*** MATERIAL FOR THE TASK ***

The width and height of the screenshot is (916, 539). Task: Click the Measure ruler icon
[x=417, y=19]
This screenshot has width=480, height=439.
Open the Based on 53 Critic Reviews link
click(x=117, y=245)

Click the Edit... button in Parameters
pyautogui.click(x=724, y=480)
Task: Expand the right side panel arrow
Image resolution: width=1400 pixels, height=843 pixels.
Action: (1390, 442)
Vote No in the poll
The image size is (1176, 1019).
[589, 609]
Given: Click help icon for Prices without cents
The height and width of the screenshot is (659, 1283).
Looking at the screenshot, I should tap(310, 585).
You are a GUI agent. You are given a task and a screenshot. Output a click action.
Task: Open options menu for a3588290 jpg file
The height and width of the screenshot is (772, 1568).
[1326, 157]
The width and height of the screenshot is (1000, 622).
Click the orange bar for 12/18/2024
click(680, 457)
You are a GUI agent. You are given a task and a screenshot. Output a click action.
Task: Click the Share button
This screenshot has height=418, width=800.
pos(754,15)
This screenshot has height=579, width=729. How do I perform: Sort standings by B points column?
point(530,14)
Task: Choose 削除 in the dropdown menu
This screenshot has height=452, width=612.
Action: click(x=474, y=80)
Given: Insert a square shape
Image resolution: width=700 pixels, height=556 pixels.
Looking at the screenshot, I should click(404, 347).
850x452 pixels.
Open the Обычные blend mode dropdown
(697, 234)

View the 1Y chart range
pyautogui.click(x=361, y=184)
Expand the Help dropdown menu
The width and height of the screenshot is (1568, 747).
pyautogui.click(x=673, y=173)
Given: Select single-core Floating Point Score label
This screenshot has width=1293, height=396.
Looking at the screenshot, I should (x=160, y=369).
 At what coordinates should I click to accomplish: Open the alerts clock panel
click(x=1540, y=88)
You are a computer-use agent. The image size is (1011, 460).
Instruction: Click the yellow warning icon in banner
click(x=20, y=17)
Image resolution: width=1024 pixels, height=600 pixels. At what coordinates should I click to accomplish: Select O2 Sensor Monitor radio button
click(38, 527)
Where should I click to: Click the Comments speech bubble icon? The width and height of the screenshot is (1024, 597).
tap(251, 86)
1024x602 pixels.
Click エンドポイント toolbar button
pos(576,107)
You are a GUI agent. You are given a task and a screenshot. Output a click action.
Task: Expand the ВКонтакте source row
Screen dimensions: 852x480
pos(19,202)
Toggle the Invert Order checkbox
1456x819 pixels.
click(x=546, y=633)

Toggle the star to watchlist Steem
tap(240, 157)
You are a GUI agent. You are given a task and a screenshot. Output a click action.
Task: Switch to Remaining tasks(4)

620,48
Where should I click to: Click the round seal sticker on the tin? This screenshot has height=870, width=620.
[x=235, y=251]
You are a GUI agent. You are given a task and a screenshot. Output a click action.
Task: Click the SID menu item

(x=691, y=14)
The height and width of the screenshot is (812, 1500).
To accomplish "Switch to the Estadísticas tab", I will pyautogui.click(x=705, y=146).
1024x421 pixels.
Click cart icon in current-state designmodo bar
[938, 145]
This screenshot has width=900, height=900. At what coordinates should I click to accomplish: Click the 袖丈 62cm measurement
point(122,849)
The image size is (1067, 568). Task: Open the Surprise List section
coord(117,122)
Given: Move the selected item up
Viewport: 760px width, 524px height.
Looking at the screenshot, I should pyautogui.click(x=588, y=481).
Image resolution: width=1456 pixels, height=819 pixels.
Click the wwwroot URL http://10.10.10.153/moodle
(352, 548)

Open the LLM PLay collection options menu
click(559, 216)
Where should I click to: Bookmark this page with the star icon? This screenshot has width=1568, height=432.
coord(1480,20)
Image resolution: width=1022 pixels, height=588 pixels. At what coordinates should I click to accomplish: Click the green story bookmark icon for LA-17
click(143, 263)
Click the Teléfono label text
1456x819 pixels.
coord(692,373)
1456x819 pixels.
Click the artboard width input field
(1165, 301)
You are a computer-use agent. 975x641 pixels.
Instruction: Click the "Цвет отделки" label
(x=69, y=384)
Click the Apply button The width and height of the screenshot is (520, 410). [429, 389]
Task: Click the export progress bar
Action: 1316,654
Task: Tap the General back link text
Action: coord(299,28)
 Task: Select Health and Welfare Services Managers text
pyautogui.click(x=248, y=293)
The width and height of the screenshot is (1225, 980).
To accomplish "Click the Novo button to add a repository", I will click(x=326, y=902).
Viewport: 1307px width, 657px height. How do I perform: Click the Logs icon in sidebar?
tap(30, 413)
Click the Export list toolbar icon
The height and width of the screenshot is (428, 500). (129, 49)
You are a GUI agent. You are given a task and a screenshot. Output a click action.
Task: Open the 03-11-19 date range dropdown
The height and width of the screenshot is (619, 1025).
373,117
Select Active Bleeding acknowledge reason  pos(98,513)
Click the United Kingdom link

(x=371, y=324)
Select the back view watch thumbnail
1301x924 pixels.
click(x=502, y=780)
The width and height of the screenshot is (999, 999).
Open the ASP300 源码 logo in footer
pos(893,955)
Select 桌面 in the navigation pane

***

> THE PROBLEM
The answer consists only of the lines from the one containing "Click the Export list toolbar icon" to the end of the records, each written out exactly.

> RESPONSE TO THIS EXERCISE
Click the Export list toolbar icon
The height and width of the screenshot is (428, 500). (129, 49)
You are a GUI agent. You are given a task and a screenshot. Output a click action.
Task: Open the 03-11-19 date range dropdown
The height and width of the screenshot is (619, 1025).
373,117
Select Active Bleeding acknowledge reason  pos(98,513)
Click the United Kingdom link

(x=371, y=324)
Select the back view watch thumbnail
1301x924 pixels.
click(x=502, y=780)
The width and height of the screenshot is (999, 999).
Open the ASP300 源码 logo in footer
pos(893,955)
Select 桌面 in the navigation pane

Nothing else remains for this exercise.